Recommandations Finales
Evitez surtout de vous lancer dans un projet critique en impliquant uniquement des Praticiens. Chaque projet critique doit impliquer au moins un Vétéran, de préférence avec le support, éventuellement externe à l’équipe, d’un Expert. Si vous n’avez pas accès à au moins un Expert, empruntez-en un, volez-en un, achetez-en un ou kidnappez-le. Plus sérieusement des consultants externes peuvent être une option, au moins à court terme.

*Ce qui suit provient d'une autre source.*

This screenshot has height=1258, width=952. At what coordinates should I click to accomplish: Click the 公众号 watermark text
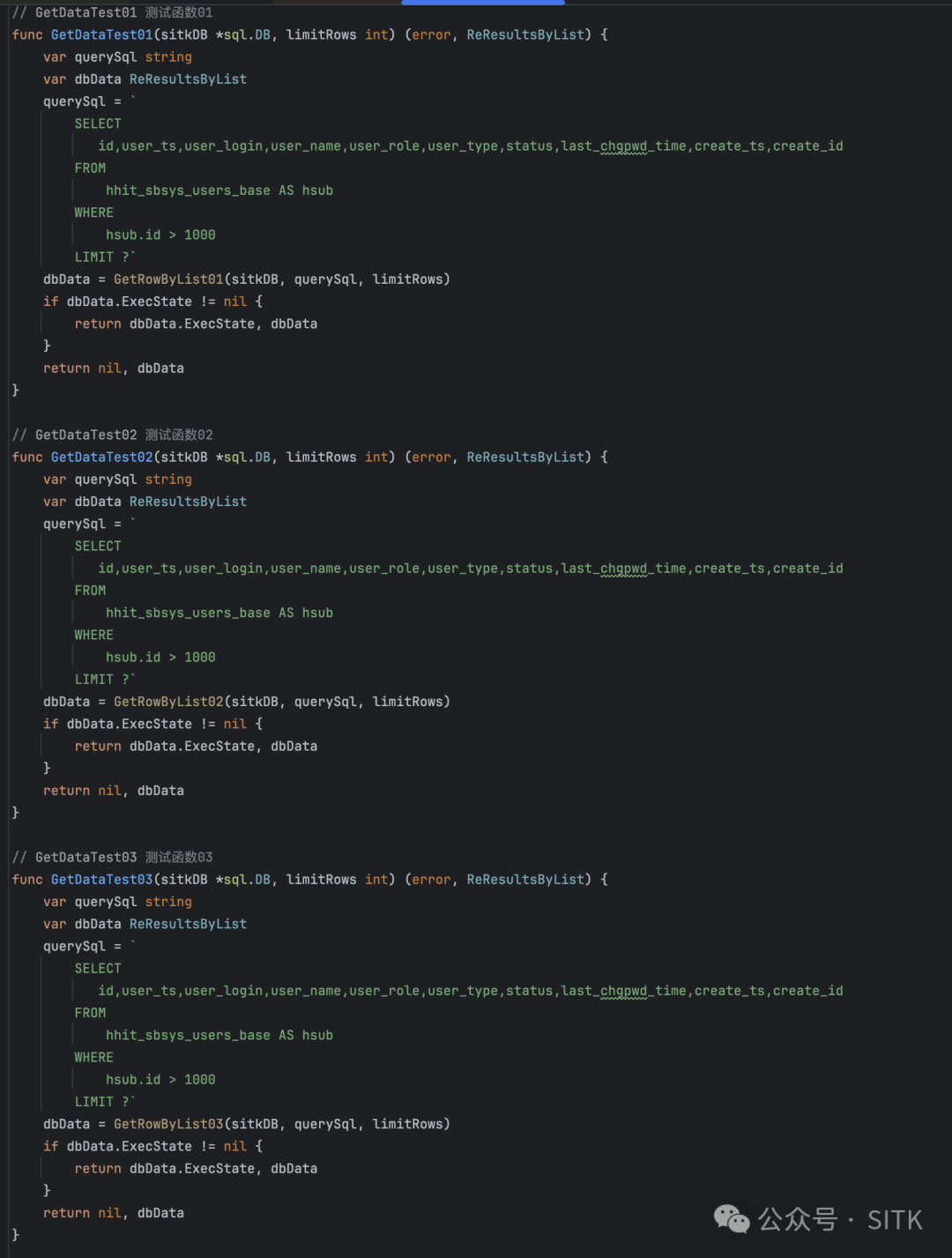pos(797,1219)
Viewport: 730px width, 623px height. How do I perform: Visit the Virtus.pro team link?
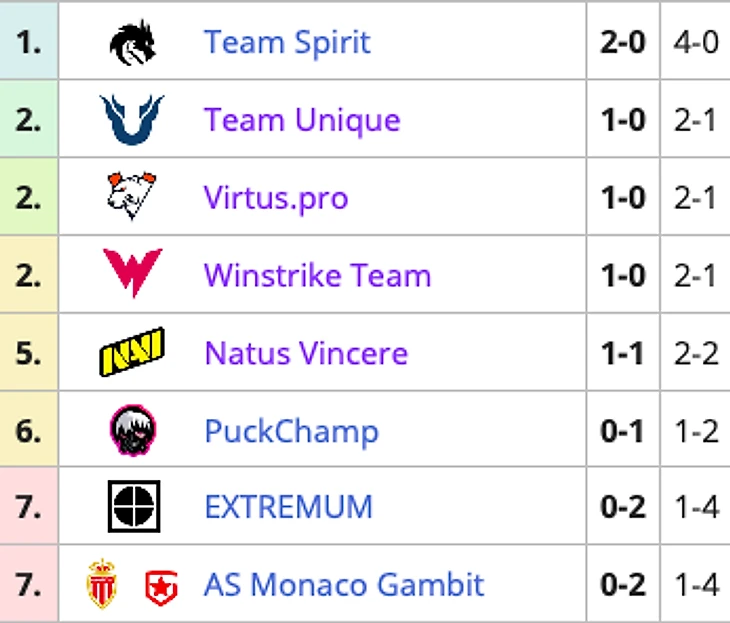pos(276,198)
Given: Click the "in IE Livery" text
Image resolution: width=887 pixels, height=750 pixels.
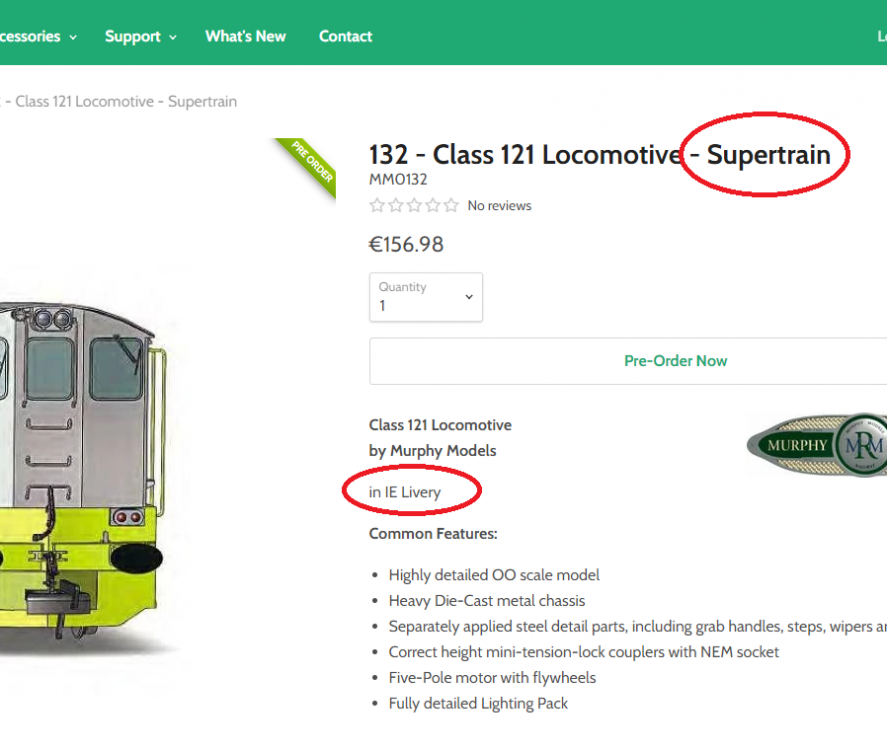Looking at the screenshot, I should coord(405,492).
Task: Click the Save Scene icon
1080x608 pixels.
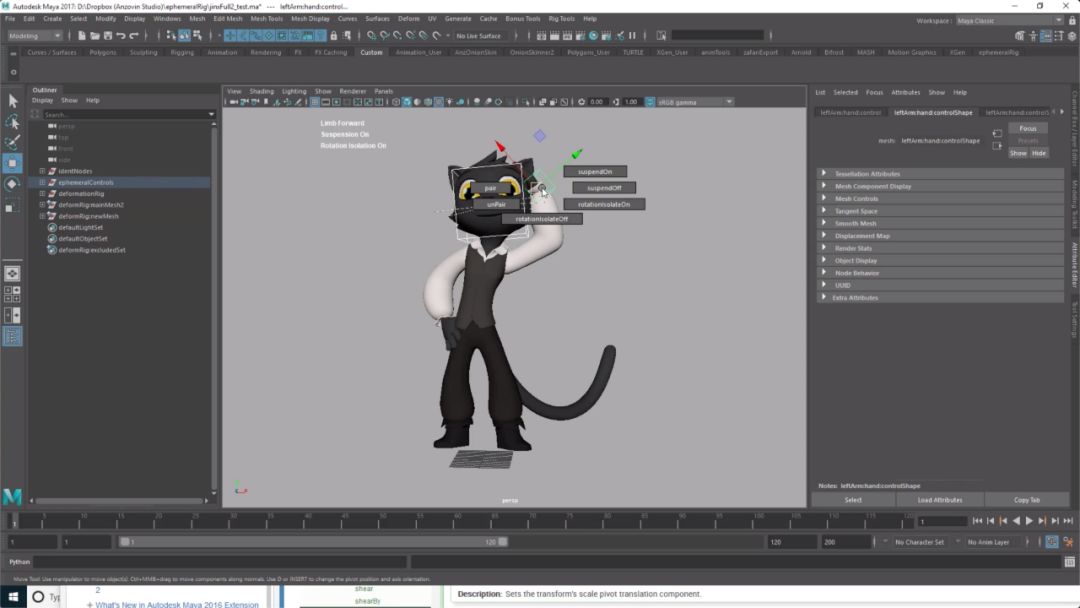Action: click(x=108, y=36)
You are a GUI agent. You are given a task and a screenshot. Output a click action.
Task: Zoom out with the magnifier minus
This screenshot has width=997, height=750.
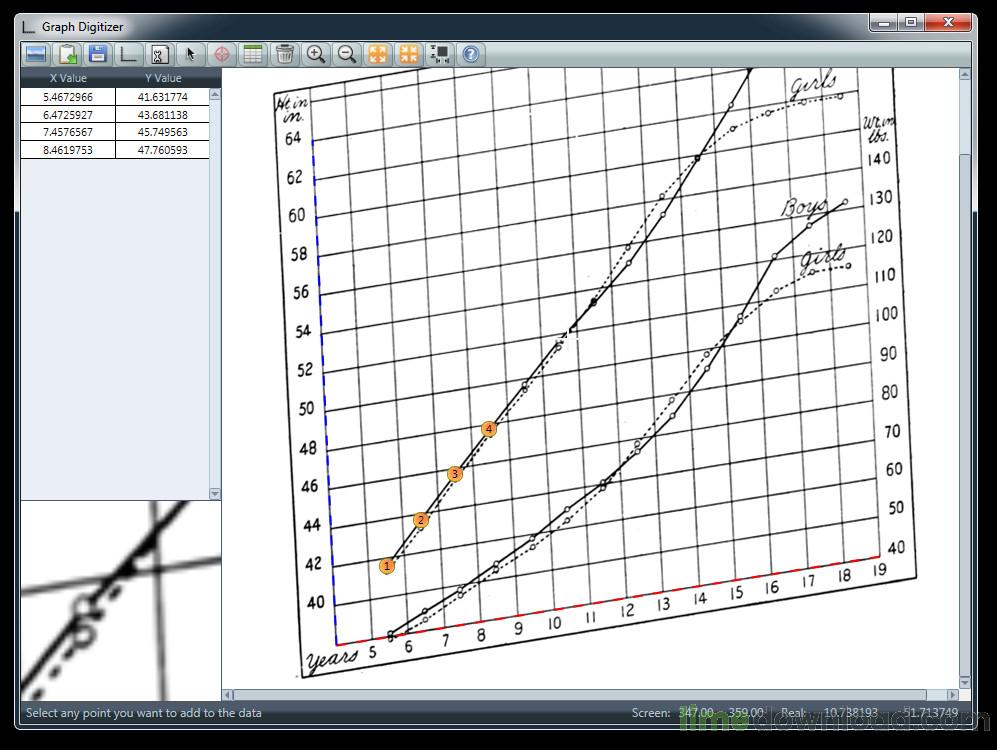(x=347, y=55)
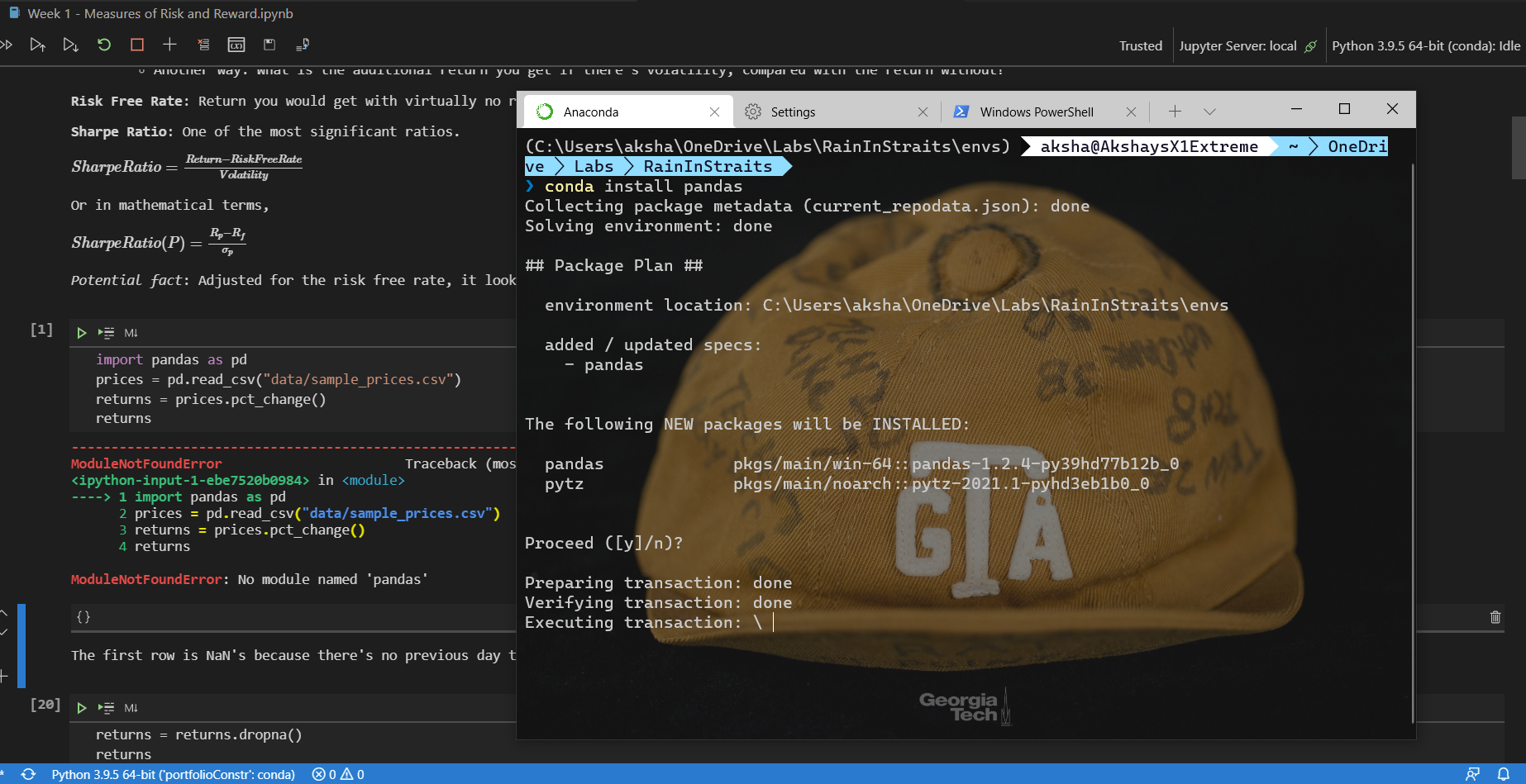Image resolution: width=1526 pixels, height=784 pixels.
Task: Export the notebook using the toolbar icon
Action: (303, 45)
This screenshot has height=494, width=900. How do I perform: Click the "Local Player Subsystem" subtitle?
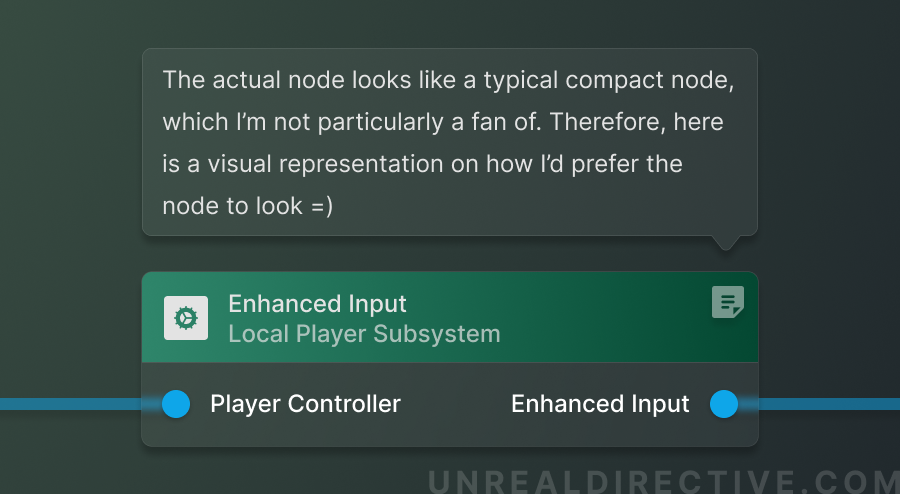(364, 334)
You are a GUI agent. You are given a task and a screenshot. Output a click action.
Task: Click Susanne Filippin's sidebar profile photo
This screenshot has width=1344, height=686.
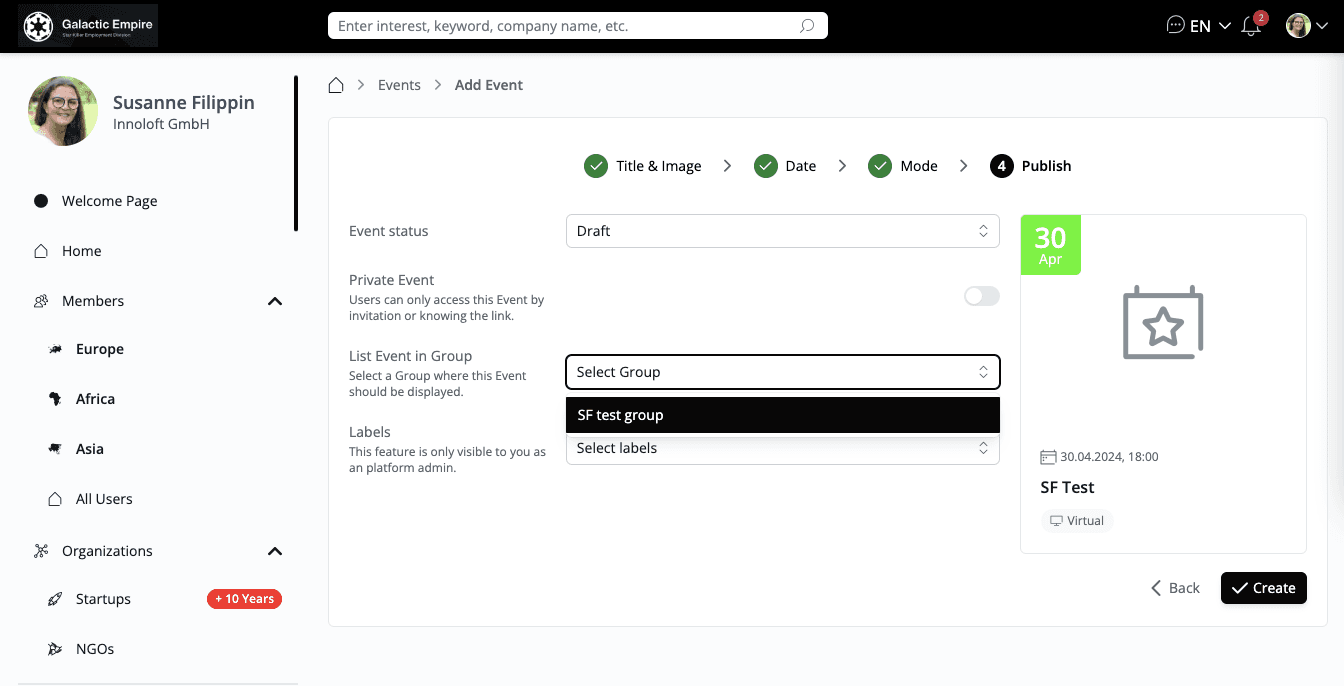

Stabilisez les effets des sauts technologiques· en entretenant un Gourou maisonau moins pour les technologies fondamentales et les principes. Reformulez autant que possible les stratégies de développement en termes non technologiques. Une stratégie et une technologie permet de définir une tactique.
Définissez un objectif permanent, qui ne deviendra jamais obsolte. Par exemple la mission de Wayland Systems (employeur de Meilir Page-Jones) est la « Maîtrise de l’ingénierie Logicielle ». En d’autre termes l’objectif est d’aider leurs clients à devenir autonomes jusqu’au niveau Expert. Ce n’est pas une mission qui risque de disparaître dans la mesure où l’ingénierie logicielle ne fait que se complexifier tout en devenant de plus en plus critique à l’activité. Même les Experts et les Gourous doivent continuellement se mettre à jour pour conserver leurs compétences tant il y a à apprendre.